«La inacabable lucha de Lucerinda Cañumil»

Parece inacabable la lucha de la lonco y machi Lucerinda Cañumil por la regularización definitiva de las tierras de su comunidad.

A raíz de la nota del 2 de mayo en este medio, referida a este problema, creo conveniente repasar algunos antecedentes para aquellos que no los conocen y para rescatarlos del olvido de aquellos que los conocen pero que de seguro «se olvidarán» de mencionarlos en detalle.

Tengo ante mí la otrora prestigiosa «Revista Patagonia», dirigida por Antonio Torrejón, Vol. IX, Nº 42, julio-setiembre 1989, páginas 41-45 (ver en Biblioteca Mitre de Viedma), que contiene el artículo «Historia de la Reserva Chinquiniyen» de la historiadora Graciela Beatriz Hernández, encabezado por una volanta que dice: «Colaboraciones de la Fundación Ameghino».

Esta autora, compenetrada con el caso y en precisas páginas, reúne los antecedentes documentados de la lucha por la tierra del padre de doña Lucerinda, Francisco, desde su asentamiento en 1908, y las sucesivas presentaciones a las autoridades que recorren los años 1923, 1936, 1940, etc.

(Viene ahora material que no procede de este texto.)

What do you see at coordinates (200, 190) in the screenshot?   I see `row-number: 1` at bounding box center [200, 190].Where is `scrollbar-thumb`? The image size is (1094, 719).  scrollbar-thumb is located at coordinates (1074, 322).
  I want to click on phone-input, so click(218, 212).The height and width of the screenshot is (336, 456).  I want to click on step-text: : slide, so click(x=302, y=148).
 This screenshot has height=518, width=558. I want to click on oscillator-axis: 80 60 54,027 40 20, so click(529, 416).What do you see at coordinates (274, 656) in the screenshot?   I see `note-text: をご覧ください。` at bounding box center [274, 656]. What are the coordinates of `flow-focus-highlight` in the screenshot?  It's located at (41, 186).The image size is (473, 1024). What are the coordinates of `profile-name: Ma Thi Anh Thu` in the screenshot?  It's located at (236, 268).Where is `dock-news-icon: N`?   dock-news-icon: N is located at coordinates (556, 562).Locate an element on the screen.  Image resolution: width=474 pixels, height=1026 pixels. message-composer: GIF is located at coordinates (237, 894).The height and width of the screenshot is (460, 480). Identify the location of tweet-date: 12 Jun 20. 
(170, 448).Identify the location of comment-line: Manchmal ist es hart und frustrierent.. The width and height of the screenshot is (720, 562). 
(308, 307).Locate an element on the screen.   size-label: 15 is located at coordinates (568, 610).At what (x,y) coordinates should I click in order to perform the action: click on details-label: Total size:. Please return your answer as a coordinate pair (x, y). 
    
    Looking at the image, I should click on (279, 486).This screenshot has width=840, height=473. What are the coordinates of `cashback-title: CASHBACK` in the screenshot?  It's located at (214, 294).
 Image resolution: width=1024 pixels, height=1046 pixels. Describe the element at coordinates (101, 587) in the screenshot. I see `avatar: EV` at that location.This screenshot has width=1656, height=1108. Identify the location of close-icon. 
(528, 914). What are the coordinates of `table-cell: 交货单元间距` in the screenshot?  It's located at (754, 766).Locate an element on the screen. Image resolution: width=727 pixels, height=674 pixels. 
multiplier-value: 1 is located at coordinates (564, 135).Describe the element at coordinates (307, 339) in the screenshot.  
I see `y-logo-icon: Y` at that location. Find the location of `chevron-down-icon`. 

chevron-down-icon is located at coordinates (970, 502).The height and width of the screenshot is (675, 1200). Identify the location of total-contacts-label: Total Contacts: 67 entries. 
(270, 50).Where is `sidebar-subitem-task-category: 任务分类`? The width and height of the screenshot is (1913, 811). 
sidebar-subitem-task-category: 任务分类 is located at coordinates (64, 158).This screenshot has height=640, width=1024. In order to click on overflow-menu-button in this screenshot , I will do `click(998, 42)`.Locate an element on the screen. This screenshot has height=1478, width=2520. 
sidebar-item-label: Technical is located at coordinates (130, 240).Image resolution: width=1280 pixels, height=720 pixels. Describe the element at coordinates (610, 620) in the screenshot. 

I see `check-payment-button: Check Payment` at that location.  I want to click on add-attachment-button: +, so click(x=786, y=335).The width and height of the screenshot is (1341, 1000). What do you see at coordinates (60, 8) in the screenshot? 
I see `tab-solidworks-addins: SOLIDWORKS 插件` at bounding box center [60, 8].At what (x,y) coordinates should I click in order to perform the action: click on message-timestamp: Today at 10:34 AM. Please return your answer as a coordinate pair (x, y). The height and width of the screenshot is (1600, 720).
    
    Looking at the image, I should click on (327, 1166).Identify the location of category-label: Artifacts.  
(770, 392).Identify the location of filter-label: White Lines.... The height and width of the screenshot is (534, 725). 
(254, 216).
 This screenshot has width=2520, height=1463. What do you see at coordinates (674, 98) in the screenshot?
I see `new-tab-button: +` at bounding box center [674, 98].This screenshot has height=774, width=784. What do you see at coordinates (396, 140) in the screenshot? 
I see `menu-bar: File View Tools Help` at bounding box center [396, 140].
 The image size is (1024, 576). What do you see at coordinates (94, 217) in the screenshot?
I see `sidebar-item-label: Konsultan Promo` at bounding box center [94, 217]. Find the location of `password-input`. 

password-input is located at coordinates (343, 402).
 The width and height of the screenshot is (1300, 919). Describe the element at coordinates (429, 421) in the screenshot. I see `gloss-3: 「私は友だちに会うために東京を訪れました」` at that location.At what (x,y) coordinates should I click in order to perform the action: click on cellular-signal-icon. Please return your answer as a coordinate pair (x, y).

Y la aparición relevante en 1967 de doña Lucerinda en carta de reclamo al presidente militar Onganía.

Pero además de destacar la historiadora los intentos frustrados del viejo cacique de crear una «Colonia Experimental Pastoril», señala la construcción por ellos de dos pioneras escuelas, donadas al Consejo Nacional de Educación, y de pequeños regadíos (para alfalfares sobre todo) en Chinquiniyen, Río Chico y Chacayhua Ruca.

Pero aprecio que la otra médula del artículo radica en describir el relevamiento de 1972 sobre la situación de esas tierras, «servidas», al igual que hoy día, para las trapisondas de usurpadores.

Luego de ello, el dictado de una expeditiva y protectora resolución, origen en 1973 de la creación por ley de la Reserva Tribu Cañumil, departamento Ñorquinco, sección IX, de 19.950 hectáreas.

¿Quiénes fueron los gestores y ejecutores de este hecho? El capitán de Aeronáutica (RE) Pablo Carballo, subdirector de Tierras y Colonias, su director el agrimensor Horacio Magnères y el subsecretario de Asuntos Inmobiliarios Rodolfo M. Casamiquela. En una de sus páginas hay dos fotografías: una con los nombrados, algunos trabajadores del Estado y parte de la agrupación indígena; la otra, en la que Casamiquela le entrega el título a Lucerinda Cañumil (acompañada por su marido Antonio Quiñenao).

Para finalizar, quiero agregar que solamente dos blancos en el país podían dialogar fluidamente en mapu dungun con la indígena Lucerinda sobre diversas materias a propósito de la profunda cultura mapuche que ella porta.

Estos dos «caucásicos» diré, para horror de los políticamente correctos al mencionar razas -variedades al fin de nuestra sola especie: la Homo sapiens- fueron: el sabio croata y neuquino, casado sucesivamente con dos indígenas, don Juan Benigar (que no la conoció) y el polifacético y polémico científico patagónico Rodolfo M. Casamiquela, fallecido en diciembre del 2008, éste sí interlocutor a lo largo de muchísimos años de esta anciana inclaudicable.